For the past week now my dyshoria is really fighting me and winning. I'm completely out at work right now which has made me happy. But I'm feeling like everyone is seeing me as a dude even if I know they aren't. And I'm pretty much worried about my appearance all day long. This is stuff I just have to tell myself its no big deal but its still bothering me. Especially when a few people aren't even making an effort to refer to me correctly. But I know I can pass since an older man said I was a raving beauty yesterday. And I've been gendered correctly 99% of the time by customers. 

What is really getting to me however is every night for a week now I get really sad. And start running things through my head that this isn't right for me I'll never pass etc. And even think about just giving it all up and switching back to the old me, which I don't want to do. I'm usually better the next morning but fighting these emotions at night when I'm alone is wearing me down. I brought it up with my therapist last week and honestly he didn't seem to care much and just said its part of transitioning. I even asked for advice on how to deal with it a few minutes later and got told it will go away.

But now its getting to the point where even watching a female on TV or even looking one in a magazine or in person is making me sad. Since I start thinking I'm never going to be able to look like that or be anywhere like her. Again I'm able to realize that there are parts of me I'll never be able to change and have to accept it. But these stupid feelings are still coming over me to the point where I don't even care to look at anything female orientated right now.     

And now today granted being sick might have something to do with it. I'm really down today and don't even care to look at myself in the mirror since I think I'm ugly even if I tell myself I'm not. But I feel silly even trying to look female right now. Also I really wish I could get on HRT soon but its making me sad having to wait till November and then worrying that I can't get on it or something. Which I know is silly and I should be grateful since other people have to wait much longer. But I feel like parts of my body and emotions are fighting each other and its driving me crazy. I know E is not going to be the magic pill but knowing it can fix a little makes me wish I had it right now. And to top it off I haven't really had a lot of genital dyshoria but today its getting to me also. And right now all I want to do is cut the parts off but thankfully I won't act on it. 

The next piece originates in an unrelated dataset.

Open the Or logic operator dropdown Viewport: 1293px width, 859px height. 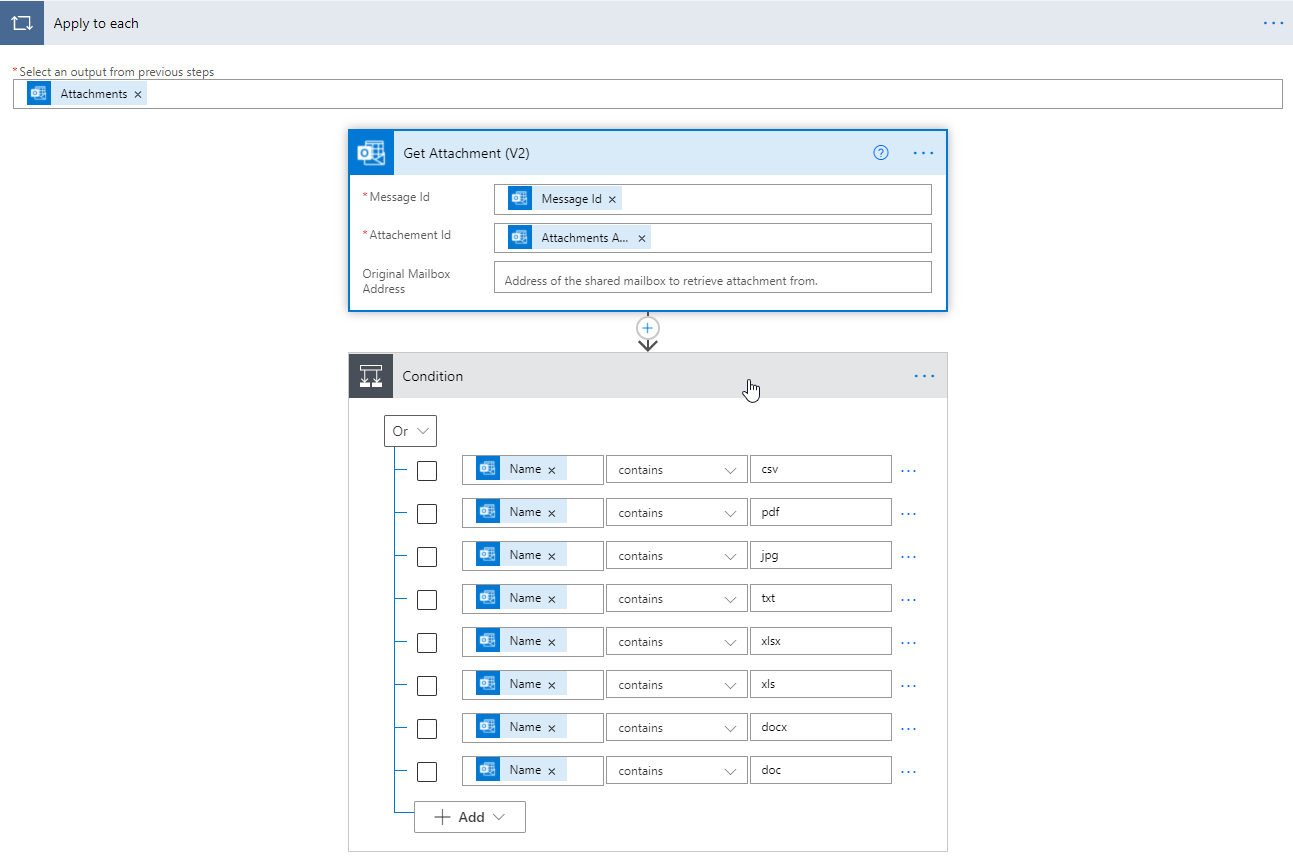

Thanks for reading and hope its not to rambling.
Title: Re: Having a bad few days (possible trigger)
Post by: suzifrommd on August 02, 2015, 09:10:30 PM
Hugs, Raven.

I don't know if you're asking for advice. If not, you can ignore what I have to say.

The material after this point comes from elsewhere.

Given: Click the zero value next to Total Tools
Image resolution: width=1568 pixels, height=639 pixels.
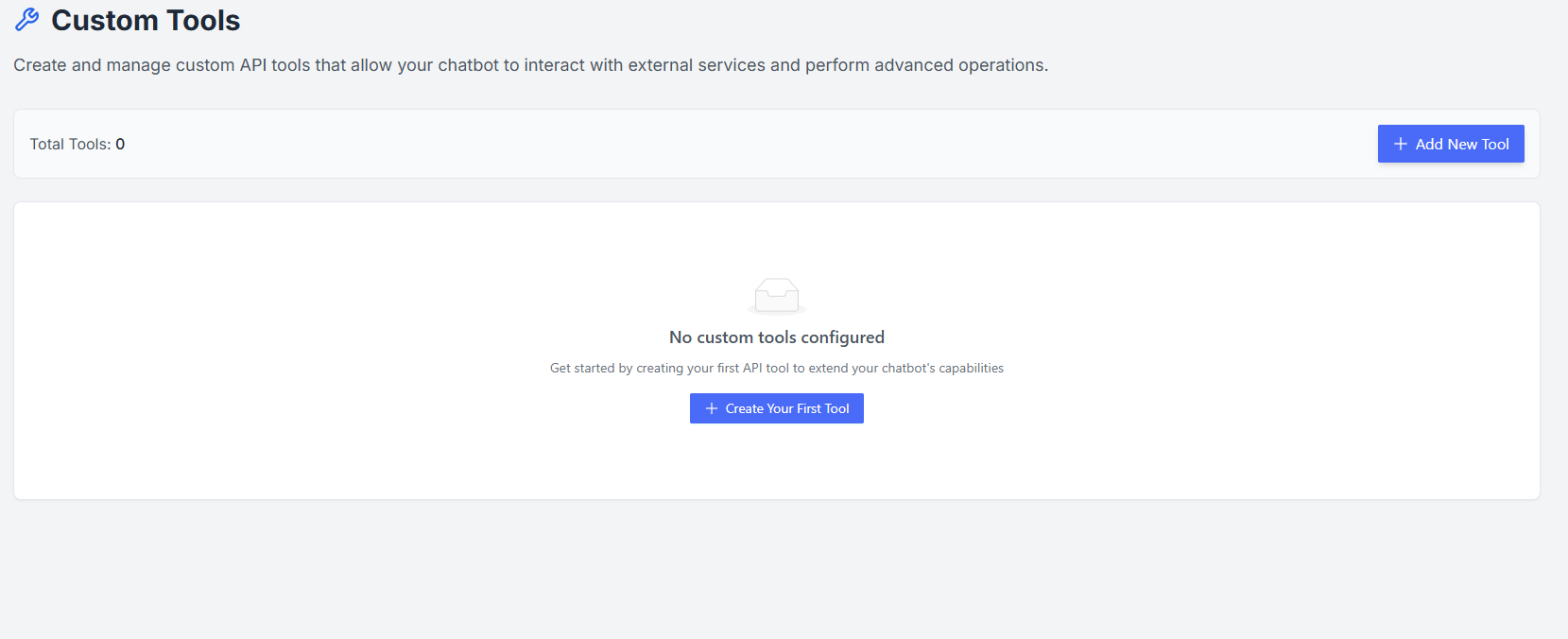Looking at the screenshot, I should 119,144.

First, I'm uncomfortable that your therapist didn't seem to pick up on your issues. I wonder if he is the best therapist for you.

Second, it is so easy to get caught up in trying to predict the outcome of your transition. You find yourself considering worst case scenarios and comparing yourself to everyone. It helped me to pray to be able to accept myself as I am and to accept the results of my transition. I'm not much into god, so I prayed to my inner strength. Worked just as well.

Finally, you might consider getting screened for depression. Depression can make you feel like everything is hopeless, but it also can be treated.

I hope this helps.
Title: Re: Having a bad few days (possible trigger)
Post by: RavenL on August 02, 2015, 09:56:35 PM
Quote from: suzifrommd on August 02, 2015, 09:10:30 PM
Hugs, Raven.

I don't know if you're asking for advice. If not, you can ignore what I have to say.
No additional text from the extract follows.